VORLIEGENDER TEXT =>

Das ist das Thema unserer heutigen Predigtlesung, das ist das Thema dieses heutigen Reformationstages und hoffentlich eben nicht nur des Reformationstages, sondern das Thema kirchlicher Verkündigung schlechthin: Es geht um Christus, um Christus und noch einmal um Christus, ja, es geht um unsere Rettung durch Jesus Christus, nicht bloß um die Rettung unseres Klimas, sondern um die Rettung vor dem ewigen Tod.

Wenn wir als lutherische Kirche auf eben dieses zentrale Thema hinweisen, wenn wir immer wieder deutlich machen, dass eben dies die Kirche zur Kirche macht, dass in ihr Christus allein im Zentrum steht, die Verkündigung der Rettung im Gericht durch ihn allein, dann mögen wir damit mittlerweile schon ziemlich allein dastehen und als arg rückständig belächelt werden. Doch leiden müssen wir deswegen als Christen hier in unserem Land nicht.

Doch wir haben hier in unserer Gemeinde viele Glieder, die uns daran erinnern, wie aktuell diese Worte unseres Herrn Jesus Christus aus der heutigen Predigtlesung für so viele Christen auf der ganzen Welt sind. „Fürchtet euch nicht vor denen, die den Leib töten, doch die Seele nicht töten können“ – ja, diese Worte haben einen ganz anderen Klang für Christen aus dem Iran, aus Afghanistan oder Pakistan, für Christen aus China oder Nordkorea, für Christen aus so vielen muslimischen Ländern dieser Erde. Wer sich dort zu Jesus Christus bekennt, der muss eben nicht bloß damit rechnen, mitleidig belächelt zu werden, der muss damit rechnen, verhaftet, gefoltert und getötet zu werden. Das Bekenntnis zu Jesus Christus kann Menschen nicht nur das Leben kosten, es kostet sie tatsächlich das Leben in vielen Ländern dieser Erde. Für deutsche Behörden und Richter ist dies oft genug völlig unverständlich: Wie kann man sich mit einem solchen Bekenntnis denn sein ganzes Leben versauen, sich dieses Leben in Gefahr bringen? Kann man sich da nicht etwas zurückhalten, sich diplomatisch verhalten, im Zweifelsfall auch die eine oder andere Notlüge gebrauchen? Woche für Woche erleben wir es in unserer Gemeinde, wie unseren Gemeindegliedern dieses Unverständnis entgegenschlägt, dass für sie das Bekenntnis zu Jesus Christus so wichtig sein soll, dass sie dafür ihr Leben riskieren. Das kann doch gar nicht stimmen!

GEZEIGTES MATERIAL =>
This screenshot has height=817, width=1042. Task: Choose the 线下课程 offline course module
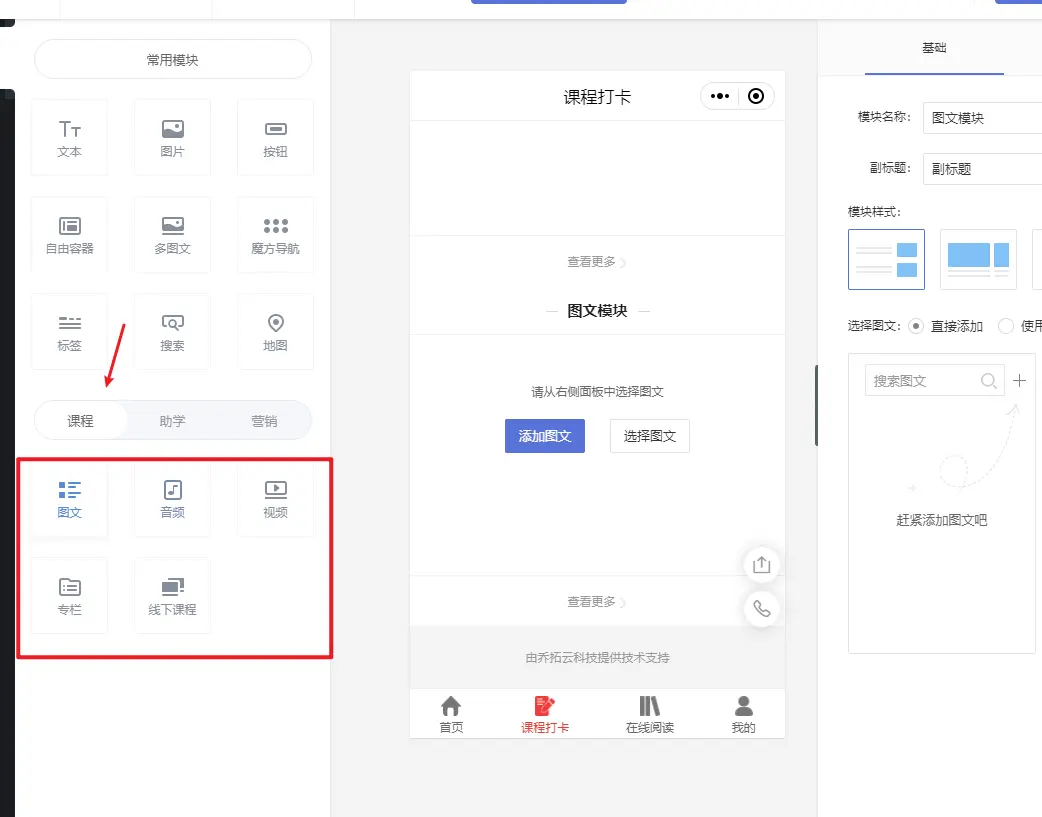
--
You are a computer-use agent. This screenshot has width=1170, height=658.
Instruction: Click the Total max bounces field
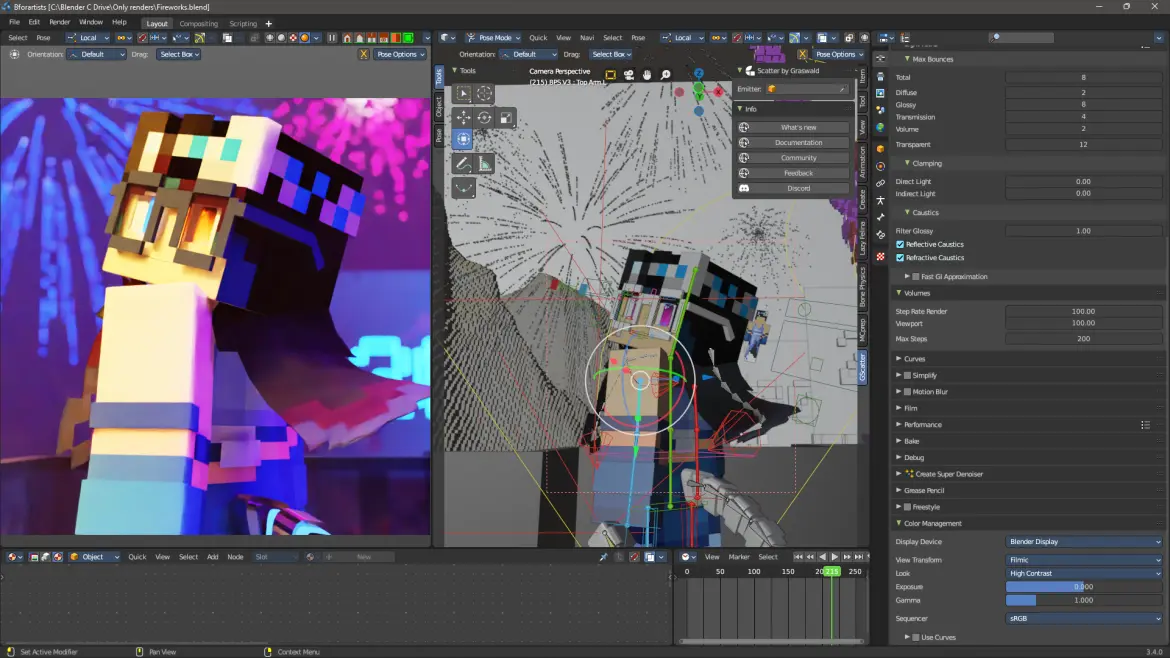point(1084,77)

ZU ERLEDIGEN =>
**A)** Stimmen die folgenden Aussagen mit dem Predigtauszug überein? Beantworte jede mit Ja oder Nein und zitiere die entscheidenden Worte wörtlich.
(i) Christen in Deutschland müssen wegen ihres Bekenntnisses zu Christus leiden.
(ii) Es geht um die Rettung vor dem ewigen Tod.
(iii) Deutsche Behörden und Richter haben Verständnis dafür, dass Menschen für ihr Bekenntnis ihr Leben riskieren.
**B)** Fahre mit dem Predigtauszug über das Bekenntnis zu Christus nach seinem letzten Satz fort.

ANTWORTEN PRO AUFGABE =>
**A)**
(i) Nein: „Doch leiden müssen wir deswegen als Christen hier in unserem Land nicht.“
(ii) Ja: „sondern um die Rettung vor dem ewigen Tod“
(iii) Nein: „Für deutsche Behörden und Richter ist dies oft genug völlig unverständlich“

**B)**
Doch Jesus weiß, dass es tatsächlich so wichtig und entscheidend ist, dass Menschen sich zu ihm bekennen, dass sie ihn nicht verleugnen. Er weiß, dass es dabei um nicht weniger als um unser ewiges Leben geht. Und eben darum tröstet und ermutigt er seine Jünger, sich durch nichts von diesem Bekenntnis abbringen zu lassen: Auch und gerade da, wo wir um unseres Bekenntnisses willen Nachteile in Kauf nehmen müssen, ja vielleicht gar unsere Gesundheit oder unser Leben verlieren, bleibt es doch dabei. Unsere Haare auf dem Haupt sind alle gezählt. Gott weiß genau, wie es uns geht, und in seinen Augen sind wir unendlich kostbar.

Ja, die Worte unseres Herrn Jesus Christus in unserer heutigen Predigtlesung helfen auch uns einheimischen Deutschen, an diesem Tag wieder neu zu erkennen und wahrzunehmen, worum es in unserem Glauben wirklich geht. Da kreisen unsere Gedanken in diesen Tagen und Wochen immer wieder um das Thema „Corona“, um die Einschränkungen unseres Lebens, ja vielleicht auch um die Gefährdung unseres Lebens. Doch Jesus macht auch uns deutlich: Eure Haare auf dem Haupt sind alle gezählt. Gott lässt euch nicht fallen, auch und gerade nicht in diesen Corona-Zeiten. Unendlich kostbar seid ihr in seinen Augen. Nein, das macht uns natürlich nicht leichtsinnig, aber lässt uns dann doch auch ganz getrost nach vorne blicken, auch im Angesicht von explodierenden Infektionszahlen und eines Lockdowns.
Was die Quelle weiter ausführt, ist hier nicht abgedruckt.